The good news is that oil prices have been stable and OPEC + is holding its production cuts and we have seen numerous weeks of continued frac spread growth resulting in a growing number of completions. We aren’t yet back to early 2019 levels and we may return to 50% of what we saw in terms of frac crews in early 2019. That may seem like bad news, but after what we went through at the end of 2019 and throughout 2020, this is a welcome sign.
We are starting to see the consolidation we expected as the mergers and acquisitions develop larger operators, but we will likely not see the capital spending return to the oilfield. In a sense this may be good news as it may help drive more business to commercial disposal wells and water supply as operators spend less money on new disposal wells and water supply wells.
What about recycling? Produced water recycling requires completion activity to consume the recycled product, so recycling’s future lies with the stability and growth of well completion activity. But there are so many other things that people don’t consider when talking about produced water recycling. In order to have an effective recycling program you need scale, an effective produced water gathering system and consistent and reliable completion activity. Without these things you can still recycle, but you may not see the economic benefits depending on the cost of your water supply and disposal wells cost.
What then makes for a good recycling program? Well let’s start with what do you have to do to recycle produced water. This becomes a few simple steps, which are oil control, solids control, bacteria control and iron and sulfide control. I’m going to skip scaling issues for now.
In a conventional water gathering systems your produced water is first managed at the well head, where you have oil/water/gas/solids separation taking place. This water passes on to tank batteries, where you again recover oil and separate solids. Your tank batteries are then connected typically via pipelines to disposal wells. At the disposal well you have gun barrel separators where you are again recovering oil and solids.
At this point you can tie in your recycling program after your gun barrels and add some form of storage to aggregate enough water for your completions program. In this type of recycling program, you have leveraged your existing assets to manage oil and solids and with a combination of aeration and an oxidizer you can manage bacteria, iron and sulfides. These types of recycling facilities will cost you less than $0.15/ barrel for all of your CAPEX and OPEX. If it doesn’t, you’re doing something wrong, we see plenty below the $0.10/bbl threshold.
The case for solids control. One departure from this strategy is the need for more solids control. In the process above the storage system, whether tanks or pits to provide any additional solids control by gravity settling. Remember you have solids separation and settling occurring at the wellhead, the tank batteries and again at the gun barrels. For most operations this will give them a nice clear water good enough for recycling.
Some believe they need even clearer water with less solids. They will add coagulants, filtration and dissolved air flotation to develop an even cleaner, clearer water, but why? It will cost you more and it will generate more solids for disposal. Most people will say they are worried about formation damage or core flow or accumulating too much solids in their pits.
Let’s take a closer look at these concerns, but first let’s understand what is recycled produced water used for. It will be a completion fluid used to carry sand; clearer water doesn’t mean it carries sand better. What about formation damage or core flow?

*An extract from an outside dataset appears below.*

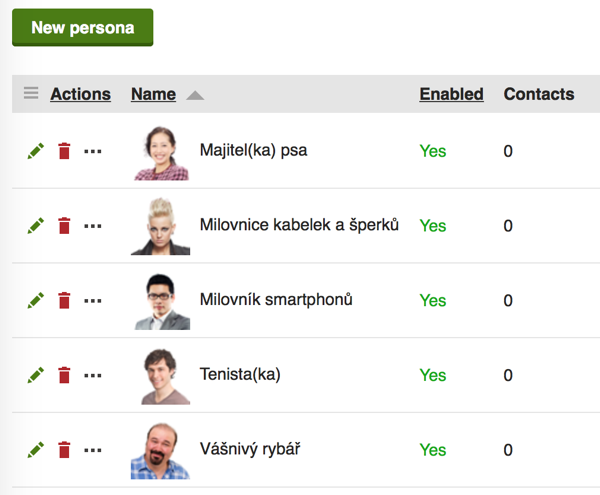Click the name sort ascending arrow
Viewport: 600px width, 495px height.
tap(195, 95)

There have been studies that show you need at least 5-micron filtration to obtain good core flow, the problem is these studies assume your completion fluid is the clear recycled water, but it isn’t. It’s produced water with sand and sand comes with fines or dust.

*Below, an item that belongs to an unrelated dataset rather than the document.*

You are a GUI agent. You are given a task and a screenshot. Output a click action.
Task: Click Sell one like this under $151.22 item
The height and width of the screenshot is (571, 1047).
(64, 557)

What does this mean? Well, the fines in West Texas sand for example can be up to 10 to 20% and in terms of solids, based on today’s proppant or sand concentrations will generate 7,500 to 15,000 ppm of solids. When we settle solids, the results are 80-120 ppm or we can get aggressive and drop this number to <50 ppm at a higher cost. When you consider that your end product will have 7,500-15,000 ppm and there are the dust storms, which can create an additional 300-400 ppm solids in your water. Your base fluid is not clear water, but murky water. Don’t spend the extra money.
Let me finish with this thought, keep it simple and reap the economic benefits of a low-cost recycling program by leveraging your existing assets. You’ll be happy you did and so will your management and investors.